Scan the output of git status against the patterns above.

3. Auto-stage tracked changes

git add -u

Stage tracked modifications and deletions only. Do not stage untracked files automatically — review them first and stage by name if appropriate.

4. Analyse for multi-concern splitting

Group changed files by directory or feature area. If changes span unrelated concerns (e.g. a bug fix and a new feature), split into separate commits automatically.

5. Generate commit message

• Infer type from the change: feat, fix, chore, docs, refactor, test, style.
• Infer scope from the primary directory or feature area (e.g. components, terraform, skills).
• Subject line: imperative voice, under 72 characters.
• Body (optional): explain "why", not "what".

6. Commit via heredoc

git commit -m "$(cat <<'EOF'
type(scope): subject line

Optional body.

Co-Authored-By: Claude <model> <noreply@anthropic.com>
EOF
)"

Replace <model> with the actual model name (e.g. Opus 4.6, Sonnet 4.6).

7. Handle pre-commit hook failure

Fix the issue, re-stage, and create a new commit. Never use --no-verify. Never amend — the failed commit does not exist.

Worktree Workflow

When working in a git worktree (.claude/worktrees/<name>/):

1. Smart commit all changes in the worktree using the workflow above.
2. Switch to main in the primary working directory.
3. Squash-merge the worktree branch:

   git merge --squash <worktree-branch>
   

4. Commit the squashed result with a single well-formed message.
5. Verify: git log --oneline -5 && git status.
6. Remove the worktree: git worktree remove .claude/worktrees/<name>.

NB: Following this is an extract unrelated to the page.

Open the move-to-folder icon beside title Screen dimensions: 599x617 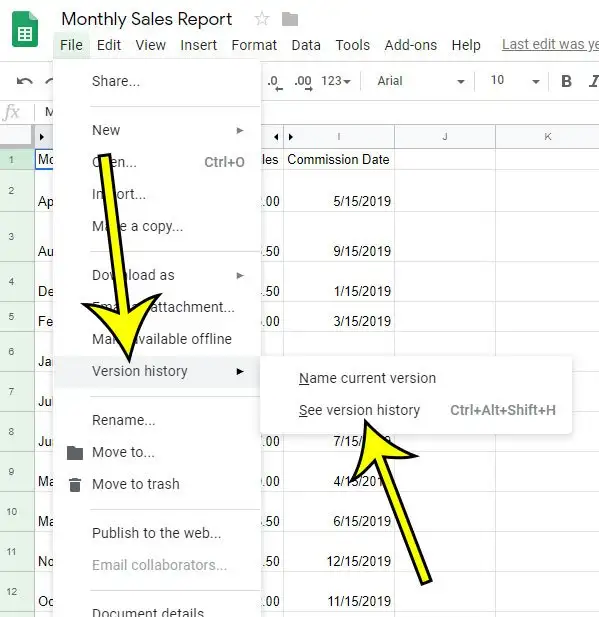pos(290,19)
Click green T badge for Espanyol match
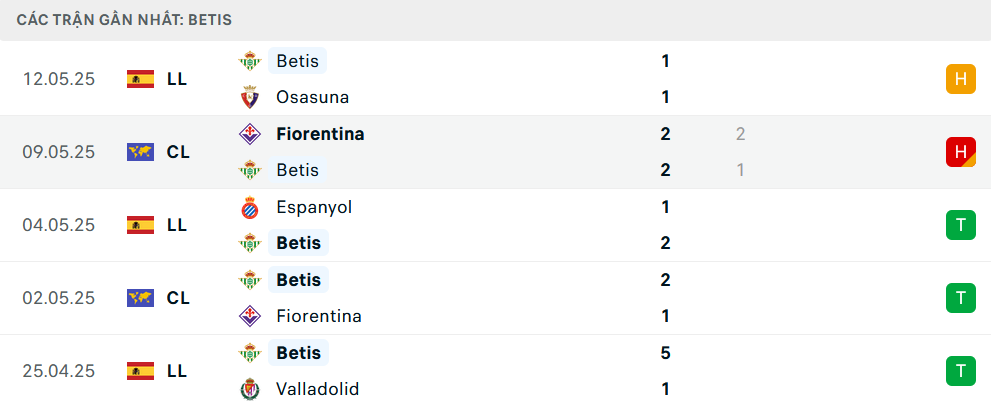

Rules: commit before merging, always merge into main, never delete the branch before merge is confirmed, use --squash to keep history linear.

Rules

• Proceed without confirmation — do not ask the user to approve the commit message or confirm before committing. Stage, generate the message, and commit in one flow.
• Never commit sensitive files (run the guard first).
• Never amend a published commit — create a new one.
• Never force-push main.
• Never use --no-verify or --no-gpg-sign.
• Prefer named files over git add -A to avoid staging secrets or noise.
• Formatting and linting run automatically via hooks.

Quick Reference

• Run Sensitive File Guard before every commit.
• Auto-stage tracked changes with git add -u, review untracked files individually.
• Split unrelated concerns into separate commits.
• Conventional Commits with auto-detected type and scope.
• Commit via heredoc with Co-Authored-By trailer.
• Worktree: commit, squash-merge to main, verify, remove.